In [1]:
#Reload changes -> always run this
%load_ext autoreload
%autoreload 2

## Homework 7
#### Ron Cordell, Ted Dunmire, Filip Krunic

*In this assignment, you will explore networks and develop MRJob code for finding shortest path graph distances. To build up to large datasets, you will develop your code on some very simple toy networks. Afte rthis, you will take your developed code and modify it, applying it to two larger datasets (performing EDA along the way).*

-----

### Question 7.0 

*Write MRJob classes to find the shortest path graph distances as described in the lectures. In addition to finding the distances, your code should also output a distance-minimizing path between the source and target. Work locally for this part of the assignment, and use both of the undirected and directed toy networks.*

*Make sure your output is correct!*

#### Solution: 

To accomplish this task, we write two separate MRJob classes. The first of these, `initGraphJob` initializes the graph and assigns a starter node. The second, `ShortestPathJob` actually finds the shortest path between the start and end nodes of choice. 

##### Driver

Below is the driver file for the job. This iterates over both of the jobs specified above, and prints the shortest path output for both toy datasets. 

In [1]:
%%writefile driver.py

#Driver for iterations
import os
from init_data import initGraphJob
from shortest_path import ShortestPathJob

def findShortestPath(filename, startNode, endNode):
    
    mr_job_init = initGraphJob(args = [filename, '--startNode', startNode]) #insert text file here to change 

    with open('working-graph.txt', 'w+') as myfile:
        
        with mr_job_init.make_runner() as runner:
            runner.run()
            
            for line in runner.stream_output():
                myfile.write(line)


    while True:
        with open('newFile.txt', 'w+') as myfile:
            mr_job = ShortestPathJob(args = ['working-graph.txt'])
            
            with mr_job.make_runner() as runner:
                runner.run()
                
                for line in runner.stream_output():
                    output = mr_job.parse_output_line(line)
                    myfile.write(line)
                
                    if output[0] == endNode and output[1][2] == "V":
                        return (output[1][3], output[1][1]) 
                        break
            
        os.rename('newFile.txt', 'working-graph.txt')

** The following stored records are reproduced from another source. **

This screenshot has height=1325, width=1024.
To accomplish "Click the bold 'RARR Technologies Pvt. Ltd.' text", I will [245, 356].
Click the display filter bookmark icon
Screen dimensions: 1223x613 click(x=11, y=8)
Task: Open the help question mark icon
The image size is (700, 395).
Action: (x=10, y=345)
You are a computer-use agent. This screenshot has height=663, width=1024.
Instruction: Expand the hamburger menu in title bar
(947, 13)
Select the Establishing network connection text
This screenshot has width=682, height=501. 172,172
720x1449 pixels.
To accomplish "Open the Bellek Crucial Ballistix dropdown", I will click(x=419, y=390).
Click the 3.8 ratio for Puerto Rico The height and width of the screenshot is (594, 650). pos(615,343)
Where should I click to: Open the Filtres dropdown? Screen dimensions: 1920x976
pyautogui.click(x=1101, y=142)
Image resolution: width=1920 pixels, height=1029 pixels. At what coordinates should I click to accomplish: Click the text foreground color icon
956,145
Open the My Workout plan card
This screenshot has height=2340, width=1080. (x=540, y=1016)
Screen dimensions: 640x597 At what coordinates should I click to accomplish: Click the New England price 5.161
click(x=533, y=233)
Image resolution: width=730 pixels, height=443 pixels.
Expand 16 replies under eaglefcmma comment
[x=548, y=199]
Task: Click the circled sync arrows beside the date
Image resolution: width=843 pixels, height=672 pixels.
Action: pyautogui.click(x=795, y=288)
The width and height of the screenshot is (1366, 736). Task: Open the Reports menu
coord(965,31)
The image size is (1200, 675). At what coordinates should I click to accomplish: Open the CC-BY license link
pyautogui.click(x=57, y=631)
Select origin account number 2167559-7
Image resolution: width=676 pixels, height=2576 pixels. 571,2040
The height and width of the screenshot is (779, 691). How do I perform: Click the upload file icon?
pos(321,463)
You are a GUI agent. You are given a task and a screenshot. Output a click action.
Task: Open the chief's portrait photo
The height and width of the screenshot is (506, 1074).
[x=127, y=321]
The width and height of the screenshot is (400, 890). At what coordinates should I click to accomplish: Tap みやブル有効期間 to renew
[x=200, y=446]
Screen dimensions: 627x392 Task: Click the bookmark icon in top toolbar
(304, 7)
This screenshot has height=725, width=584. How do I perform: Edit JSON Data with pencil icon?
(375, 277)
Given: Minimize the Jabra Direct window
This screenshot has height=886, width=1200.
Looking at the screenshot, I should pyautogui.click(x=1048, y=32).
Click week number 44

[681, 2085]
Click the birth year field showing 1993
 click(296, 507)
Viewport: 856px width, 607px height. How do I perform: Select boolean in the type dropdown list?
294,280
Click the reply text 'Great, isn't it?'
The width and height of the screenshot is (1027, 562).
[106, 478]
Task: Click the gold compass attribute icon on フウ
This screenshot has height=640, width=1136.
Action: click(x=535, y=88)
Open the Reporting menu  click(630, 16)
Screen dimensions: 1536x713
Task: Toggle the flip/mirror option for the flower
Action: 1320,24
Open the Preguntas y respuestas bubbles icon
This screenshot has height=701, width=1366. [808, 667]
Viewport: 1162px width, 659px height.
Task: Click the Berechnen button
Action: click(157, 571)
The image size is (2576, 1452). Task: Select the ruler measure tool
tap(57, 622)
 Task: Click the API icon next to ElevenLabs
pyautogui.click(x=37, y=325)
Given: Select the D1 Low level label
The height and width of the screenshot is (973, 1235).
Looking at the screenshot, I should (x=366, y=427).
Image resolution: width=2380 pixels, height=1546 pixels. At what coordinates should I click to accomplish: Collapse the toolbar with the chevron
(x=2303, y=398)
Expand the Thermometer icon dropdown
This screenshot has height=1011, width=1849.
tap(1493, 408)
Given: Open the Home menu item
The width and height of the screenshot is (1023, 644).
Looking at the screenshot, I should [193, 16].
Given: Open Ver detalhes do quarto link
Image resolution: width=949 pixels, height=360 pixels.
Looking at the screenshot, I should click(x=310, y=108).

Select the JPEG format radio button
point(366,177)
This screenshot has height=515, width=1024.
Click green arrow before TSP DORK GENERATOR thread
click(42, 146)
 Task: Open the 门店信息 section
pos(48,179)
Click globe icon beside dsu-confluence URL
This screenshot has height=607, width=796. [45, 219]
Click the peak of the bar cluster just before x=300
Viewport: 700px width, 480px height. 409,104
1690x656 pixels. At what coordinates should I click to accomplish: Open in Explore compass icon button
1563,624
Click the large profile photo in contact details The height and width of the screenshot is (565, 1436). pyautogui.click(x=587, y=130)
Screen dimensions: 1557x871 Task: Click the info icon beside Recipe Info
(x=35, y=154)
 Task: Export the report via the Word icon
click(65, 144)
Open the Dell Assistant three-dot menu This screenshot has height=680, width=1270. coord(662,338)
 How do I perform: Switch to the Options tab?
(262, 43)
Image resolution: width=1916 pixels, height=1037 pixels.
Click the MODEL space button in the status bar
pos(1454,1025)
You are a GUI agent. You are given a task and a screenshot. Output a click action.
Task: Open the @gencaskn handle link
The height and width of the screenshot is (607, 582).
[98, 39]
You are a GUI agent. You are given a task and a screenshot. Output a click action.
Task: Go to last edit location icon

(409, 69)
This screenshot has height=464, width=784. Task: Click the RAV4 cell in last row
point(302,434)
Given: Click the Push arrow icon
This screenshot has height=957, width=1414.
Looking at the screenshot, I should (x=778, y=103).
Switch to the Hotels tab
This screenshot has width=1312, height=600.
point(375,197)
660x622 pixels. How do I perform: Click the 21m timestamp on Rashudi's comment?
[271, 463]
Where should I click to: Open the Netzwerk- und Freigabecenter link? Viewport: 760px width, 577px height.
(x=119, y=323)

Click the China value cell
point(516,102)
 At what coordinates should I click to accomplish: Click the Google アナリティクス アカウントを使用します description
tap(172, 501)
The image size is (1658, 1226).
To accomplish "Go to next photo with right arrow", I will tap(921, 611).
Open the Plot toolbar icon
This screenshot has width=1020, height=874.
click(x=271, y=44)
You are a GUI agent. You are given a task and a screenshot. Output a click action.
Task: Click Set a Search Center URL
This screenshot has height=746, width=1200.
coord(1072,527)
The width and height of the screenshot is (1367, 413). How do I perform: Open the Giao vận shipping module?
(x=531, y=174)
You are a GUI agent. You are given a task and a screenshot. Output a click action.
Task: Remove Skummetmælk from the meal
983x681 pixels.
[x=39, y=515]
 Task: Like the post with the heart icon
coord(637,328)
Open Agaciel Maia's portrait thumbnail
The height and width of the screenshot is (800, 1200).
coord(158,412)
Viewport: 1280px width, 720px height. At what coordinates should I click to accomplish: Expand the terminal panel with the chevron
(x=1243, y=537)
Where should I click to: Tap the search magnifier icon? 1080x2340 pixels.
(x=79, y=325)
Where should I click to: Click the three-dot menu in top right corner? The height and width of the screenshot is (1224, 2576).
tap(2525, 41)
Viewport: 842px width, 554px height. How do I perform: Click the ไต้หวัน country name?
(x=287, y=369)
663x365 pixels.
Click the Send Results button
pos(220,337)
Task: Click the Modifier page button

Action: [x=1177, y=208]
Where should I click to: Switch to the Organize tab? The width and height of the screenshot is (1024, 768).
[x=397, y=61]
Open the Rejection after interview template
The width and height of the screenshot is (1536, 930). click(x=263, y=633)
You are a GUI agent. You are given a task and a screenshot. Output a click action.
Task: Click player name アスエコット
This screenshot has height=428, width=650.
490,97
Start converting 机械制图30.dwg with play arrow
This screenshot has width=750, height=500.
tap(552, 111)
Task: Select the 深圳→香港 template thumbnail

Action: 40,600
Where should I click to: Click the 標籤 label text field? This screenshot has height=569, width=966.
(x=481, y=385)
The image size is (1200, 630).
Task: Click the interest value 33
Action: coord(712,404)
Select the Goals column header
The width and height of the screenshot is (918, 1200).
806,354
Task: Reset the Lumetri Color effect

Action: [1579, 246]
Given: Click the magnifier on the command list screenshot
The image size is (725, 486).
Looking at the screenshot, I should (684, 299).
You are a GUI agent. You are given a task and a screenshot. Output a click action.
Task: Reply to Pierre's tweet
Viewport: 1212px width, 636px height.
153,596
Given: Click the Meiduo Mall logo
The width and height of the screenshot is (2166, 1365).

print 'Shortest path in undirected Graph:'
results = findShortestPath('undirected_toy.txt', '1', '4')
print 'Path: ' + str(results[0]) + ', with distance ' + str(results[1])

print 'Shortest path in directed Graph:'
results = findShortestPath('directed_toy.txt', '1', '5')
print 'Path: ' + str(results[0]) + ', with distance ' + str(results[1])

# Clean 
try: 
    os.remove('newFile.txt')
    os.remove('working-graph.txt')

except: 
    print 'Unable to clean files.'

Overwriting driver.py


##### Initialize

Below is the class for the initialization of the graph search. The main purpose of this class is to read in the graph data and output the node, along with its neighbors and graph structure. This lets us 'hold' the graph in the stream for the `ShortestPathJob` to execute on. 

In [2]:
%%writefile init_data.py

from sys import maxint
from mrjob.job import MRJob
from mrjob.step import MRStep

class initGraphJob(MRJob):
    
    def configure_options(self):
        super(initGraphJob, self).configure_options()
        self.add_passthrough_option('--startNode', default = '1')
    
    def mapper(self, _, node):
        nodeID, links = node.split('\t') #split on input tab
        links = eval(links) #make a dictionary
        
        if nodeID == self.options.startNode: 
            yield nodeID, (links.keys(), 0, 'Q', [nodeID]) #sets up start node
        else:
            yield nodeID, (links.keys(), maxint, 'U', [])
            
    def steps(self):
        return [MRStep(mapper = self.mapper)]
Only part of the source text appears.